--- start ---

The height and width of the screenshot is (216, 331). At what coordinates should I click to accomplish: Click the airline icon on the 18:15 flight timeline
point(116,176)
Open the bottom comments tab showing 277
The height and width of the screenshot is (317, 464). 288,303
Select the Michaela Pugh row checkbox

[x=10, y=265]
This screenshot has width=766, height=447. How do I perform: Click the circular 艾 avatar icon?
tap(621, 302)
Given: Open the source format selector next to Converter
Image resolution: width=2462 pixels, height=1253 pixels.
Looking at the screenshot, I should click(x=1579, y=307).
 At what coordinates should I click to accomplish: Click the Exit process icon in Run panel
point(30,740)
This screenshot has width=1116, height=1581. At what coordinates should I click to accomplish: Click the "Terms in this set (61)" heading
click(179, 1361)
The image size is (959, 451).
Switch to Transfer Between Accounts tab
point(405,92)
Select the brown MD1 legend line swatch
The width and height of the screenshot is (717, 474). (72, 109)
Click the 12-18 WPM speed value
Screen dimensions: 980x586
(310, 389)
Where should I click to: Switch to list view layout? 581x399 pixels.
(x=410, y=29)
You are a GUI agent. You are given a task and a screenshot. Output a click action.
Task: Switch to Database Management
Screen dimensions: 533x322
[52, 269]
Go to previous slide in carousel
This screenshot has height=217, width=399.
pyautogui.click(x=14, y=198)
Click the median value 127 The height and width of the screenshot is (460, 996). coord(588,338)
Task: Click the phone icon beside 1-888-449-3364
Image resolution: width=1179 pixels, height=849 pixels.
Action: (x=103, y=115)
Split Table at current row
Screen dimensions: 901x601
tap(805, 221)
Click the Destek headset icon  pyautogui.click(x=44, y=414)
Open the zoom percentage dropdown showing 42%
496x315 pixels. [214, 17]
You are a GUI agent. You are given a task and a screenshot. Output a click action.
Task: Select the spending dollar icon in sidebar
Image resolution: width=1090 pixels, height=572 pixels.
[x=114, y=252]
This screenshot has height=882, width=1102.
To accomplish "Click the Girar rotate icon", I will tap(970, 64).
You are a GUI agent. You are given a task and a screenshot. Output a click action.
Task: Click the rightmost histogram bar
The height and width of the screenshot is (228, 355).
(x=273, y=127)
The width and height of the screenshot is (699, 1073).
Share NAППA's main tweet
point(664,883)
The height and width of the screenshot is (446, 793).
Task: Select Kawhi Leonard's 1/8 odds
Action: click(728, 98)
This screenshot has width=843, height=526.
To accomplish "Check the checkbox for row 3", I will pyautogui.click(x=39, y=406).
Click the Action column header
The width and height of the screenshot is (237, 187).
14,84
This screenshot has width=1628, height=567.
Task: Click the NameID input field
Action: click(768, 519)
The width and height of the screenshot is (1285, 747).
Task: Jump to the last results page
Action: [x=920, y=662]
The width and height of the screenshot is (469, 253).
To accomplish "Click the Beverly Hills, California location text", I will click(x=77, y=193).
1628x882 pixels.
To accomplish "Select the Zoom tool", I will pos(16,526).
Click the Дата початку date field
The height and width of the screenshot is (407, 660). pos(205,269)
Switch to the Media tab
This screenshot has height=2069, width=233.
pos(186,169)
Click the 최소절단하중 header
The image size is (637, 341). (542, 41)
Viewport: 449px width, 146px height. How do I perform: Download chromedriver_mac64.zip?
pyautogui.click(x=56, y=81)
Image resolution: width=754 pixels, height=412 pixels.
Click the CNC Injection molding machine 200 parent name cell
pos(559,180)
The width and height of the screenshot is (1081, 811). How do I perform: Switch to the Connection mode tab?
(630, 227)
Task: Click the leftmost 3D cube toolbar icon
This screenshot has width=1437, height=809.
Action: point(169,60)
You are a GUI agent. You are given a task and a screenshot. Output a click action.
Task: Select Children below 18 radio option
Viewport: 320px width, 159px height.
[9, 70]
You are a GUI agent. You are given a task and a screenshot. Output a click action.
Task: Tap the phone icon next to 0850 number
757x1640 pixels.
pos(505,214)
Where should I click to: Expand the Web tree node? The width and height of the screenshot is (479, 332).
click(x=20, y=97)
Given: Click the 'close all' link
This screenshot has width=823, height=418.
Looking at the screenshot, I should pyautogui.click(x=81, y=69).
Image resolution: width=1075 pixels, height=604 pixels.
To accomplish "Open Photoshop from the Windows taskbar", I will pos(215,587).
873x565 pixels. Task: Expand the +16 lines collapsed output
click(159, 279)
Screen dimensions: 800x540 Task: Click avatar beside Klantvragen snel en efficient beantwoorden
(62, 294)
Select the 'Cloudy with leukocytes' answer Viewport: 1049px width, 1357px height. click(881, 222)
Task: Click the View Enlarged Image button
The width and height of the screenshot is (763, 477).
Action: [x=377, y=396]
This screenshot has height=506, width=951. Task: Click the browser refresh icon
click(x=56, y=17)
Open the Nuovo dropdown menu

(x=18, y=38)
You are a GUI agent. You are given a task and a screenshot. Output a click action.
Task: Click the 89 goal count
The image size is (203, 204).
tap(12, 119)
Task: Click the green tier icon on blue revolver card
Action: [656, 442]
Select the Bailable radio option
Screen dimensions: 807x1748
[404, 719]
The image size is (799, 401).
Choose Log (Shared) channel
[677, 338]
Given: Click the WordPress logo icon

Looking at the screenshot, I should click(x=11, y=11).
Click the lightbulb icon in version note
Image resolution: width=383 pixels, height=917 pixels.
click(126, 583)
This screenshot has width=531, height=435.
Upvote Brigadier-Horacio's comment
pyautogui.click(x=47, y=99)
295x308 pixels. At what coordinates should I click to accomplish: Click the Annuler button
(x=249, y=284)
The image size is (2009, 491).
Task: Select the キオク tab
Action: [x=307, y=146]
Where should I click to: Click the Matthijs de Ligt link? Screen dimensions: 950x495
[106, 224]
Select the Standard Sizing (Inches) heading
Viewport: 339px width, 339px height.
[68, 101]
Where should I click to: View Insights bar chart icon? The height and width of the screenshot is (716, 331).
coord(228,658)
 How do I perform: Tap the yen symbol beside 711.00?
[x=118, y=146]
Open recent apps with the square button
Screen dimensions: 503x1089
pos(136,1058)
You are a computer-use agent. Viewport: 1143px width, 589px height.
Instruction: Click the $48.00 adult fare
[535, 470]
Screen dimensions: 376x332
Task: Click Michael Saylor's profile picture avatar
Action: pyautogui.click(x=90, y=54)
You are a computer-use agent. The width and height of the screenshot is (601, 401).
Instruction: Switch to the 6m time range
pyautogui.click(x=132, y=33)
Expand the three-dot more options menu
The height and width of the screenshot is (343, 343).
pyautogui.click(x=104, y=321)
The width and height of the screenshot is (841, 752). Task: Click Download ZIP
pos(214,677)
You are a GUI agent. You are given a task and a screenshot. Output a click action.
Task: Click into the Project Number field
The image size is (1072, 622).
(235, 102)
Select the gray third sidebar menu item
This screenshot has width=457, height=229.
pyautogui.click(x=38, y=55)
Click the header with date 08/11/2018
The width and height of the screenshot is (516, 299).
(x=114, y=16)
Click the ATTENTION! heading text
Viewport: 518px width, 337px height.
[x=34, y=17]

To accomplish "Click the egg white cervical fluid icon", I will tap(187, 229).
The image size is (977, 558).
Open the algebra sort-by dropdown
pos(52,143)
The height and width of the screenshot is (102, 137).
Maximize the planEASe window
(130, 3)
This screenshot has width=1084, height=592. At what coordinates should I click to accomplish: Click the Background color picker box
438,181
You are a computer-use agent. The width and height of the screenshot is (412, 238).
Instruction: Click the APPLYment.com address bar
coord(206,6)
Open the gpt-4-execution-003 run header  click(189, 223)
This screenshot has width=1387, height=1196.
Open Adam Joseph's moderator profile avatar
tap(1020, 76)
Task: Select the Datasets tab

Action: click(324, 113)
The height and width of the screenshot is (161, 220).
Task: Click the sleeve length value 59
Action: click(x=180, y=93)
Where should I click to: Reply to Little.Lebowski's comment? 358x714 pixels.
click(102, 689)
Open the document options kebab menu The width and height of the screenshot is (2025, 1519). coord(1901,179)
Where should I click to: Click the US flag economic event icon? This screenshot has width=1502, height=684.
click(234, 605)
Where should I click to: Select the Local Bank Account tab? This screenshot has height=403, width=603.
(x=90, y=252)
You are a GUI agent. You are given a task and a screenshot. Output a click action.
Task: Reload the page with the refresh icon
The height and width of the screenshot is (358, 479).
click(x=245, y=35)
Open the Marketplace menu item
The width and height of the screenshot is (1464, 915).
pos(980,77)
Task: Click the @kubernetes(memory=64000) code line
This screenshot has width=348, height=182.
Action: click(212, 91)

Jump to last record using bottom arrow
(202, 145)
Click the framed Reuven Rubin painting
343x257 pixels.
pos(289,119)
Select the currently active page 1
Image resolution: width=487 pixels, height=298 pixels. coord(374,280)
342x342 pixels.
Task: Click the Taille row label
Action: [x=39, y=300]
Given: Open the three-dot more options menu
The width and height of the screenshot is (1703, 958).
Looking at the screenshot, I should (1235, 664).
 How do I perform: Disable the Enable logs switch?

--- end ---

▶ GIVEN PROBLEM: Please lay out the data from the line that has "Where should I click to: Switch" through the line that has "(x=410, y=29)" as a Markdown table with the columns Row and Line, leaving out blank lines.

▶ RIGHT ANSWER:
| Row | Line |
|---|---|
| 1 | Where should I click to: Switch to list view layout? 581x399 pixels. |
| 2 | (x=410, y=29) |